Production of l-tyrosine from glycerol and phenol using enzymatic cascade. Reactions were carried out in 20 mL reaction mixture containing 0.3 U mL−1 ALDO (EC 1.1.3.41, with a specific activity of 0.26 U mg−1), 0.1 U mL−1 DHAD (EC 4.2.1.39, with a specific activity of 0.011 U mg−1), 1000 U mL−1 catalase (EC 1.11.1.6, with a specific activity of 131,600 U mg−1), 12 U mL−1 StTYRPL (EC 4.1.99.2, with a specific activity of 1.96 U mg−1), 0.5 mM pyridoxal 5’-phosphate (PLP), 10 mM glycerol, 25 mM phenol, 150 mM (NH4)2SO4, and 100 mM HEPES-NaOH (pH 7.0) at 50 °C and 300 rpm. Error bars indicate standard errors of three parallel experiments
Production of chemicals with high degrees of reduction
To produce chemicals with higher degrees of reduction from glycerol, the coupling of the NADH recycling system with the enzymatic reactions is technically feasible and easy to implement. Herein, the biotransformation of glycerol into l-lactate and d-lactate was carried out to verify the feasibility of such a system. Formate dehydrogenation was selected as the method of NADH regeneration since it does not introduce unwanted byproducts, thereby simplifying the purification of the target products. As shown in Fig. 1, the pyruvate produced from the oxidation of glycerol was reduced to l-lactate and d-lactate under catalysis by l-lactate dehydrogenase (l-LDH) and d-lactate dehydrogenase (d-LDH), respectively. As a result, one optical lactate molecule was produced from each glycerol molecule, at the cost of one NADH molecule donated from the dehydrogenation of formate.

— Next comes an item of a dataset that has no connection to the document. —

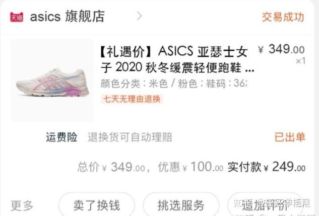Image resolution: width=319 pixels, height=216 pixels.
Task: Click the 已出单 insurance status
Action: [x=290, y=137]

Previously, d-LDH from Thermodesulfatator indicus (TiDLDH, Protein ID: WP_013906894) was used to produce d-lactate thermophilically; wherein high affinities and rapid conversion rates for both pyruvate and NADH were observed23. Thermus thermophilus HB8 is a hyperthermophilic bacterial strain, and many of its genes have been overexpressed and applied to thermophilic reactions17. Consequently, l-LDH from T. thermophilus HB8 (TtLLDH, Protein ID: YP_144379.1) was selected for l-lactate production. Formate dehydrogenase from Ogataea parapolymorpha DL-1 (OpFDH, Protein ID: EFW95288) has previously been characterized and was shown to possess promising thermostability, a wide pH optimum, and high organic tolerance24. All of these enzymes were overexpressed and purified (Supplementary Fig. 1). The kinetic parameters of these enzymes toward different substrates were determined (Table 1). OpFDH, TtLLDH, and TiDLDH were all thermostable and exhibited 79.0%, 81.1%, and 130.3% of their initial activities, respectively, after incubation at 50 °C for 24 h (Supplementary Fig. 4).

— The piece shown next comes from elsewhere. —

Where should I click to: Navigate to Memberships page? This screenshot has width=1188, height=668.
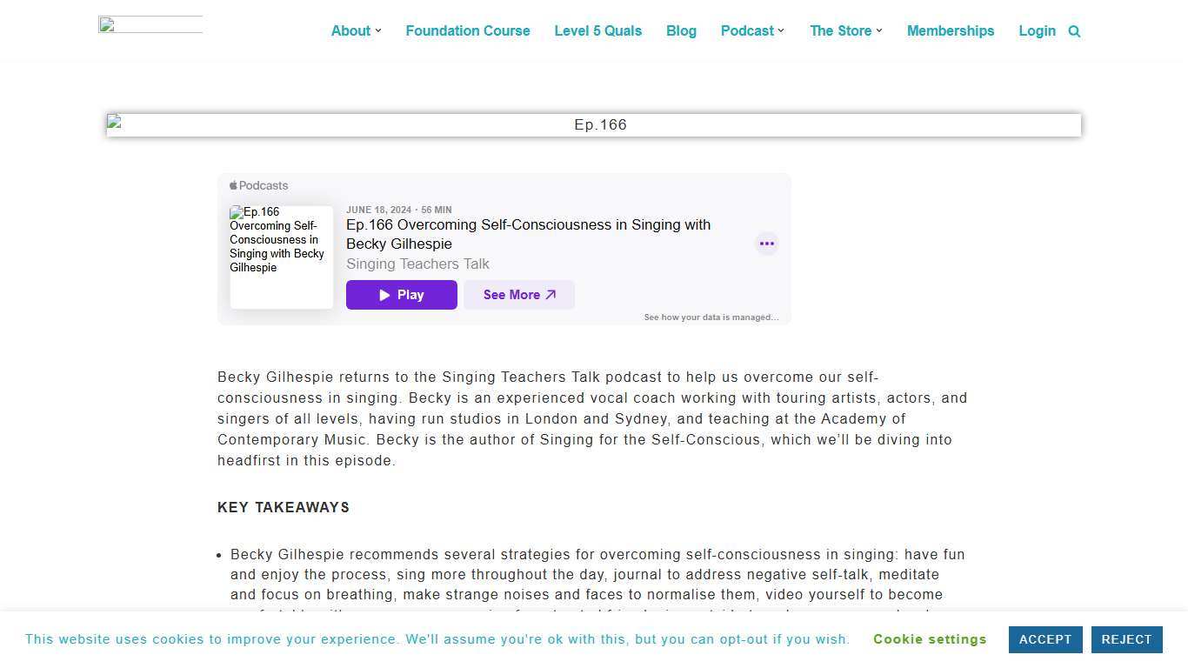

The production of optical l-lactate was carried out by mixing the five enzymes (ALDO, DHAD, catalase, TtLLDH, and OpFDH) with glycerol. NAD+ was added at a concentration of 1 mM. As shown in Fig. 3a, 9.16 mM l-lactate with an ee of 100% (Supplementary Fig. 5) was generated from 10 mM glycerol over 24 h, in 91.6% yield. Formate was consumed alongside the production of l-lactate, and pyruvate was maintained at a concentration of below 0.5 mM throughout the catalytic process. The production of d-lactate was also achieved via replacing the TtLLDH with TiDLDH in the above procedure. As shown in Fig. 3b, 9.73 mM d-lactate with an ee of 100% (Supplementary Fig. 5) was produced from 10 mM glycerol in 97.3% yield over 24 h. Compared to the yield of l-lactate, the higher yield of d-lactate may result from the low Km of TiDLDH toward both pyruvate and NADH (0.05 and 0.03 mM, respectively)23. No unwanted byproducts were detected during the entire biotransformation process for either l-lactate or d-lactate production.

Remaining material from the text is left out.